Adulting with Budgets
It is important for everyone, regardless of what you make, where you live, or how you live to know how much money is coming in each month and how much money is going out, which is called a “budget.” There are many ways to budget and it’s important to find one that fits with your values and personality so you can stick to it. Truly, the amount of control and purpose you exert over your spending is up to you. Popular opinion suggests budgeting is restrictive and takes the fun out of life, however, if done right budgeting can give you confidence and freedom.
Here are some budgeting methods:
First, you list and add up your income. Then, you list and add up your expenses. Hopefully, once you subtract your expenses from your income, you’re left with a positive number. Lastly, you set goals for what you want to spend in each category. Source
Reverse Budget (sometimes referred to as the Pay Yourself First Budget)
First, you set aside a percentage of your income that will go to savings and retirement. Then, you allocated funds to your expenses (rent, food, utilities, etc.). Whatever is left over is what you have discretion to spend. Source
The result of a zero-based budget is that there are $0 left at the end of the month. That doesn’t mean you spend everything you make, however. Using this approach, you would also “pay” your savings account and retirement accounts. This method requires a lot of attention to detail and leaves little room for error. That said, you can include a “miscellaneous” line. Source
This one is similar to zero-based budgeting, except the only difference is that it is done with envelopes and cash. You label an envelope for each budget category, and when you are ready to make a purchase from that category, you bring that envelope of cash with you and spend from there. This method would be eye-opening and effective, however, is not particularly practical. Source
Balanced Money Formula (also referred to as the 50/30/20 Budget)
Using this method, you should allocate 50% of net income to necessities, 20% for financial goals, and 30% on discretionary spending. All you need to be able to do is differentiate a want from a need. If you’re spending 40% on “wants,” it’s time to tighten things up. Note that you can change the percentages and keep using the Balanced Money Formula, for example increase savings to 30% and decrease one or both of the others. Source
Sixty percent of income goes to “committed expenses,” like food, clothing, household expenses, insurance, all bills, and taxes. The remaining 40% is divided equally four ways: retirement, long-term savings (emergency fund), short-term savings (vacations and other irregular expenses), and fun money. Source
This one is a variation of the Balanced Money Formula, except you don’t need to differentiate between wants and needs. Simply save 20% and spend the rest on everything else. Source
The “No” budget
First, you need to know how much money you typically spend on bills and other expenses. Then, you make sure your account has at least that amount of money in it. Proponents of this “budget” suggest automating bill pay. Using a debit card helps too because this approach requires monitoring your account and learning to tell yourself “no,” so that you only use what’s available to you. That, and you basically have no budget at all.

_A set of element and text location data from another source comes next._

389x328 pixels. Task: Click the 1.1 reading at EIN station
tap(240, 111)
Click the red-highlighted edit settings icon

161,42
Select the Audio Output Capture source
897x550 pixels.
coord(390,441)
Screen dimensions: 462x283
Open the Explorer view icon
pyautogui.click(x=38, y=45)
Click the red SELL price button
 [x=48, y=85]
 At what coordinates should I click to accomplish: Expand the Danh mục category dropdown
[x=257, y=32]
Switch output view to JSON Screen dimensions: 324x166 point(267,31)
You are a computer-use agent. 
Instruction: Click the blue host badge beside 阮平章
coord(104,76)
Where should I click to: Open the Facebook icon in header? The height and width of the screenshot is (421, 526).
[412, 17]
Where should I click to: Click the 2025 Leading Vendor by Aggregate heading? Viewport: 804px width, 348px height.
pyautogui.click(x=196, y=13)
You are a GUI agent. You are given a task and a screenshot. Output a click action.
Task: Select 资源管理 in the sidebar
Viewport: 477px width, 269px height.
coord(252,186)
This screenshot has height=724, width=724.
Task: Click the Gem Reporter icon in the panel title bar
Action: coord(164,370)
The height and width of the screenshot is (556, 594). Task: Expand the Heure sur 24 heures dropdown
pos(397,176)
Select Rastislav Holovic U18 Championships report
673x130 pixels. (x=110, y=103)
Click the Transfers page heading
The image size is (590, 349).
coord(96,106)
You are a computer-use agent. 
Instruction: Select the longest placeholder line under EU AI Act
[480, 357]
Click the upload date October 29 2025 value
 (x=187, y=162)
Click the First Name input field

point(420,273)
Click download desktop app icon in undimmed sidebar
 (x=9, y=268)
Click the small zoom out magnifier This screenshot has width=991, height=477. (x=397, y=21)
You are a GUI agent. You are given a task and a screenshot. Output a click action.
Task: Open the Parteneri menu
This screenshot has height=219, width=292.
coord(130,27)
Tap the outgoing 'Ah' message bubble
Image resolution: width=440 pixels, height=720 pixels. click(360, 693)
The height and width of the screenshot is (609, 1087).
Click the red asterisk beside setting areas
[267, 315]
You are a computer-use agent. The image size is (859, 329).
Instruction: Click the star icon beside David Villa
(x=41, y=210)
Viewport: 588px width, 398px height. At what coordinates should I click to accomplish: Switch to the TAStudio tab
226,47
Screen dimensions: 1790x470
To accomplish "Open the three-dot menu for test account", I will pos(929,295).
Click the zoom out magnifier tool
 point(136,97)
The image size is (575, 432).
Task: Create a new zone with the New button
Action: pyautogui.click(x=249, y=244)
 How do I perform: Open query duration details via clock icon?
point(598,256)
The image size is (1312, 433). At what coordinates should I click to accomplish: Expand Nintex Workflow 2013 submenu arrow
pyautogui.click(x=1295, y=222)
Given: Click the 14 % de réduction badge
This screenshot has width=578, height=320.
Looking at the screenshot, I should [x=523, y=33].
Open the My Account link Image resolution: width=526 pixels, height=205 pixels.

Once you account for your necessities and expenses, this method says you should budget for things you value and enjoy, like giving to charity, buying coffee, or trying expensive wines. The reasoning is that if you budget for things you enjoy, you’ll be more likely to stick to the budget. Source
With so many options for budgeting, there is no excuse for not having one!
Not a detail-oriented person? Try the “no” budget or the 80/20 plan.
Detail-oriented? Use the traditional or reverse methods.
Love numbers? Try the zero-based budget.
Dislike using credit cards? The envelopes method would work for you.
Value hobbies? Use the values-based budget.
Place a high value on saving? Try the 60% solution or use your own balanced money formula.
You could even start with one method and move on to others until you find one that works for best you, which is what we’ve done.
When I was starting out, I went with the traditional method to ensure I wouldn’t be spending more than I was making when I moved out of my parents’ house. Later, once I met my husband, we switched to a reverse budgeting approach, because we wanted to step up saving as much as possible in order to retire early. Now, we use our own version of the balanced money formula.
My husband and I contribute to our retirement accounts (401(k)s) separately. He then contributes to our non-retirement brokerage account. I contribute to a real estate savings account. Our savings amounts to 40% of our income right now. We have a spreadsheet with a list of our expenditure categories and what each one costs us every month, which adds up to 40% of our joint income. We both contribute equally to these “commitments” (a word borrowed from the 60% solution because they aren’t fixed expenses, nor are they necessities): mortgage, utilities, food, gym membership, entertainment, vacations, and gas.
Note that our values reflect vacations and entertainment, like eating out and going to shows. The remaining 20%, our discretionary spending, includes golf for him, pedicures for me, clothing, gifts, etc., and we pay for those on our own credit cards. We usually don’t spend quite all of that and end up reallocating into savings or investments (like our Roth IRA’s).
Here’s how our budget breaks down:
As you can probably tell, this is from our Excel budget file. We’ve just recently started using Mint. We’ll have to let you know how that goes.